Beaucoup de souci(d’entreprise) de systèmes DRM a surgi dans des pays européens. Peut-être ceux malheureux avec la situation actuelle devraient faire suivre leurs énergies vers la persuasion des sociétés de musique pour vendre leur musique DRM-LIBRE. Pour des Européens, deux et demi des quatre grandes sociétés de musique sont placé directement dans leur arrière-cour(jardin). Le plus grand, Universel, est 100 % appartenant à Vivendi, une société française.
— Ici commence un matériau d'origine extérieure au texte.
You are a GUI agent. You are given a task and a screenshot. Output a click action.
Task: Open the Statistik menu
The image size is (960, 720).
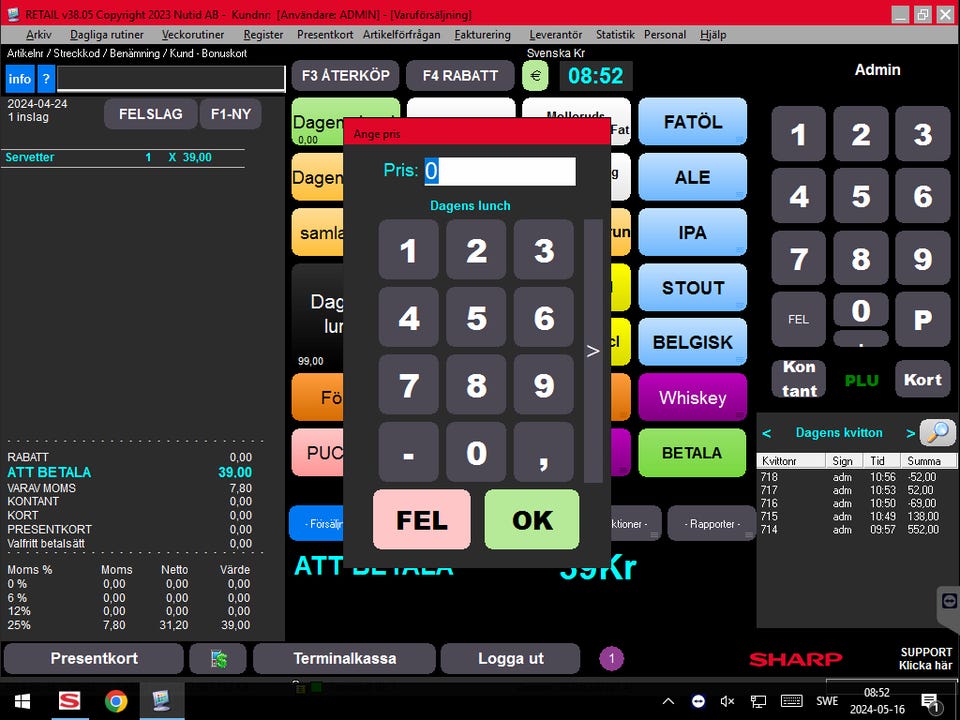pyautogui.click(x=614, y=34)
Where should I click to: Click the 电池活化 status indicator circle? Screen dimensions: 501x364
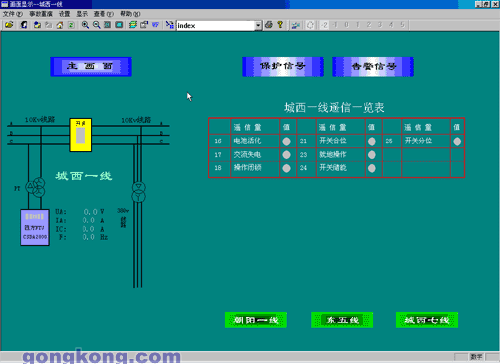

EMI est une société britannique et Sony BMG est 50 % appartenant Bertelsmann, une société allemande. Les convainquant pour donner une licence à leur musique à la Pomme et d’autres le DRM-LIBRE-ARBITRE crée un marché de musique vraiment interfonctionnant. La pomme l’embrassera de tout coeur.

  • http://finetuning.free.fr nicolas

    Je vois plutôt un peu d’opportunisme dans cette annonce qui met la pression sur les majors. Steve Jobs botte en touche, alors qu’il a prouvé qu’il pouvait imposer des nouvelles allant contre l’industrie du disque lorsque les intérêts d’Apple le demandent. Je fais allusion à l’imposition du prix de vente à $0.99 et à la vente au titre, ce à quoi les majors étaient opposées.

  • http://www.marcthouvenin.com Marc Thouvenin

    Que les intérêts de Apple aillent dans le sens de ceux du consommateur est plutôt une bonne nouvelle, non ?

    Pour moi, cela rééquilibre un peu les rapports de force. L’industrie du disque a dominé trop longtemps. Maintenant, les distributeurs ont un poids respectable. Reste donc à développer à présent celui du consommateur qui pour l’instant n’a que le droit de mettre la main au porte-monnaie.